Anyone who has had a compromised tooth knows that the amount of discomfort it causes can be extremely unpleasant. Although no one looks forward to a root canal, this procedure is actually the best way to both eliminate pain and save your tooth. If the pulp inside your tooth is infected or damaged, a root canal is probably necessary.
The process is relatively straightforward and can take place over one or two visits to our Beaverton, OR office. The area around the tooth is numbed, the pulp is removed from the inside of the tooth, the area is thoroughly cleaned, and a temporary filling or crown is placed on the tooth to prevent bacteria and food from entering the site. A permanent crown will be fabricated and affixed to the tooth at a later visit.
Once your root canal is finished, recovery is usually only a matter of days. What can you to keep yourself as comfortable as possible during that time?
- The area around the affected tooth might be somewhat sore or sensitive for a few days. Let us know, and we can talk about medication to reduce pain and inflammation.

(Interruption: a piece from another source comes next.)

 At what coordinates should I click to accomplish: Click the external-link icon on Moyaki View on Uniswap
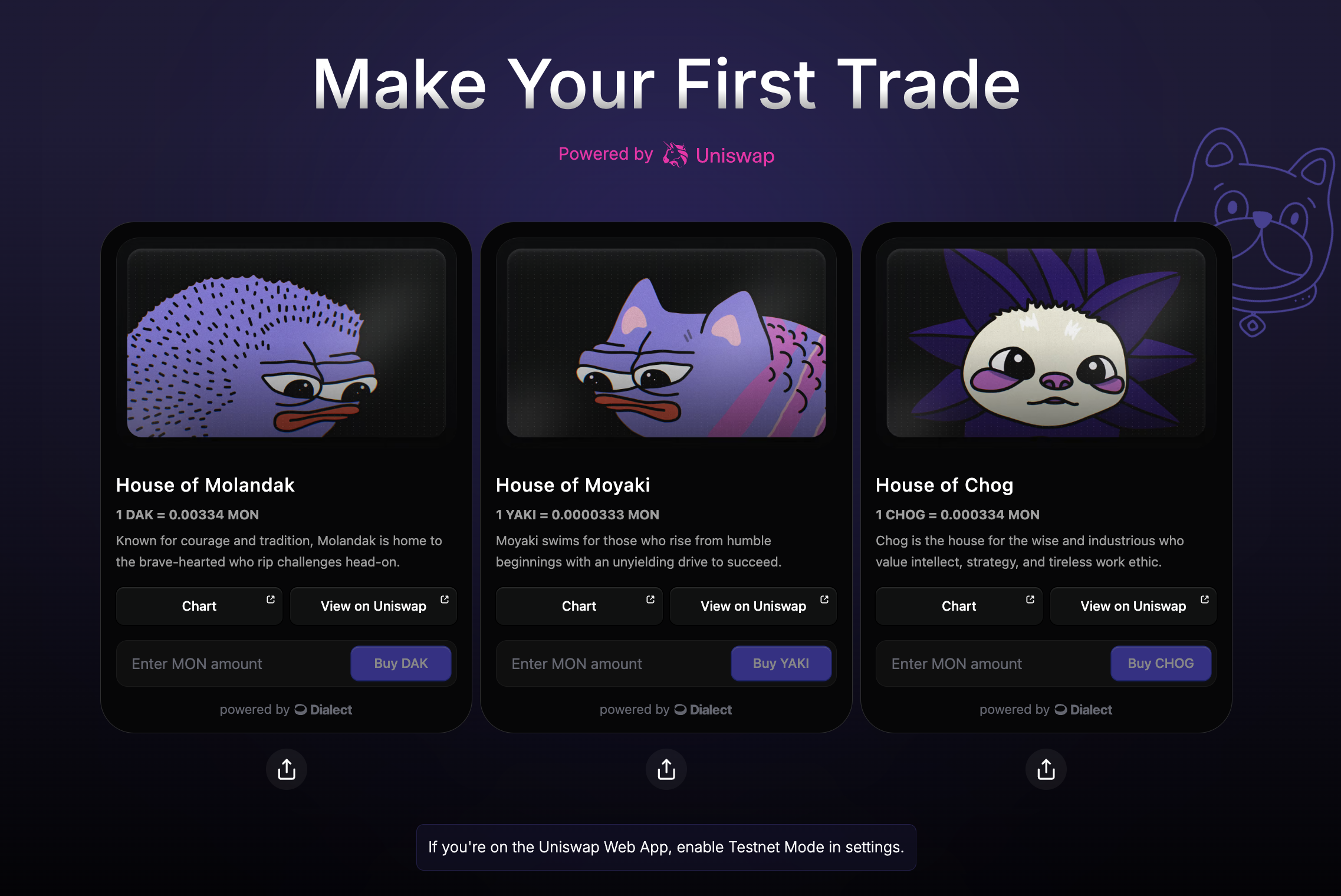pyautogui.click(x=824, y=599)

If you are prescribed antibiotics, be sure to take the entire course of medication as directed.
- Taking an ibuprofen (if this is a pain reliever that is safe for you) before the anesthetic wears off will reduce the soreness in the hours immediately after the procedure.
- Wait until the numbness is gone before eating to avoid biting down on a temporary filling (or your tongue). Hot drinks are also best avoided.
- Avoid chewing on the side of the affected tooth until the restoration is complete. A soft diet is recommended for the first several days—chewy, sticky, and crunchy foods should wait.
- Continue with regular brushing and flossing.
- Call Dr. David Barney immediately if you experience severe pain or visible swelling, if you have an allergic response to medication, if your bite feels uneven, or if you lose the temporary filling.